Records supplied:
=== Begin Enclosure ===
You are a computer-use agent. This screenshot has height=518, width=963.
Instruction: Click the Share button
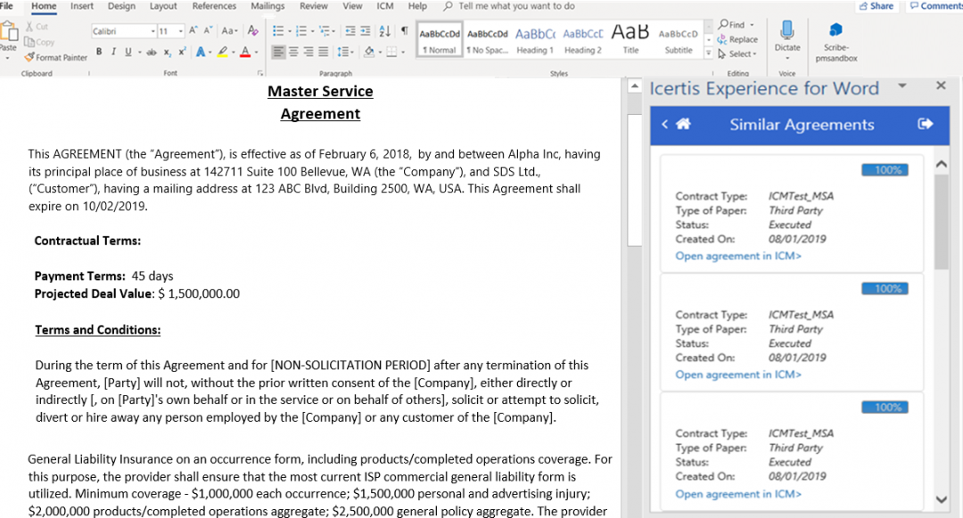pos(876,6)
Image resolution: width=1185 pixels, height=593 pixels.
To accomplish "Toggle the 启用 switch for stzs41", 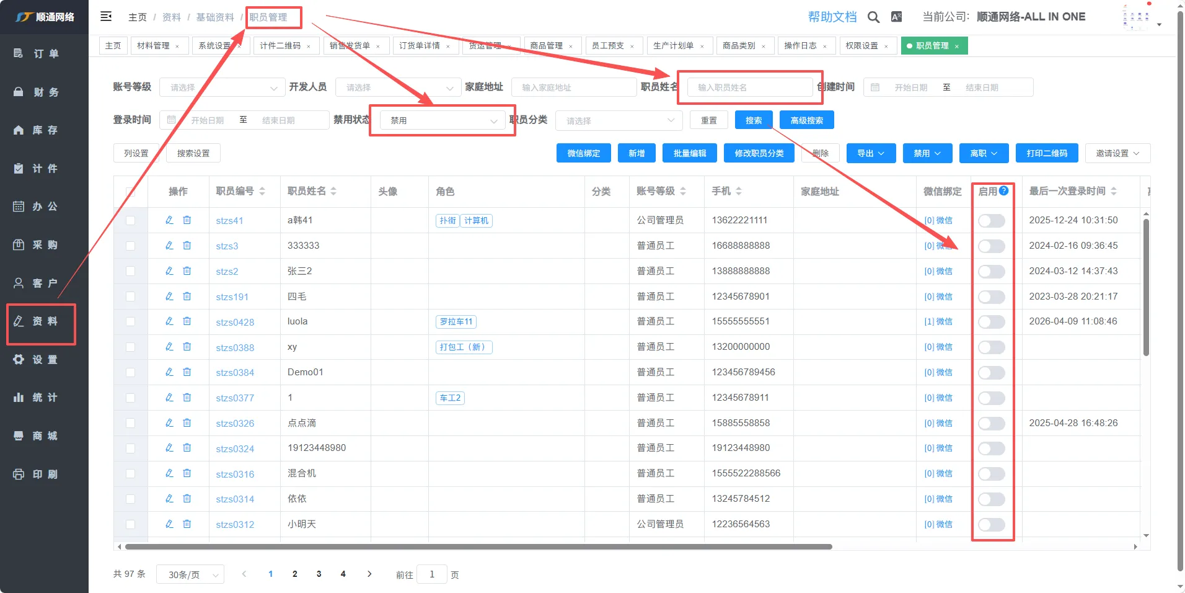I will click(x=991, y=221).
=== End Enclosure ===
=== Begin Enclosure ===
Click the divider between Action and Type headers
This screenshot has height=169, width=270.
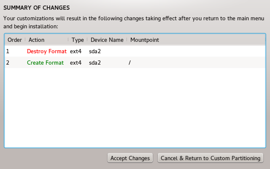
=== End Enclosure ===
=== Begin Enclosure ===
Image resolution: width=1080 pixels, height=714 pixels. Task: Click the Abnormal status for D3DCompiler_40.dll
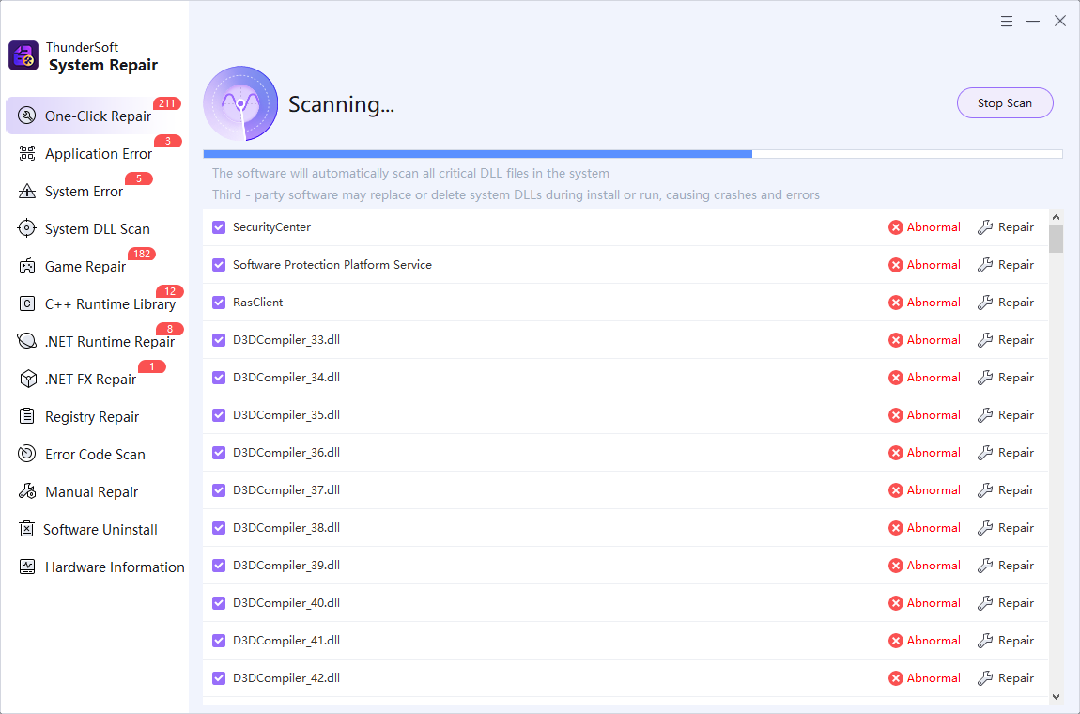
=== End Enclosure ===
Exercise objective: Report every line in the listing that holds the word "Image".

Exercise output:
Image resolution: width=1185 pixels, height=593 pixels.
Image resolution: width=1080 pixels, height=714 pixels. Task: Click the Abnormal status for D3DCompiler_40.dll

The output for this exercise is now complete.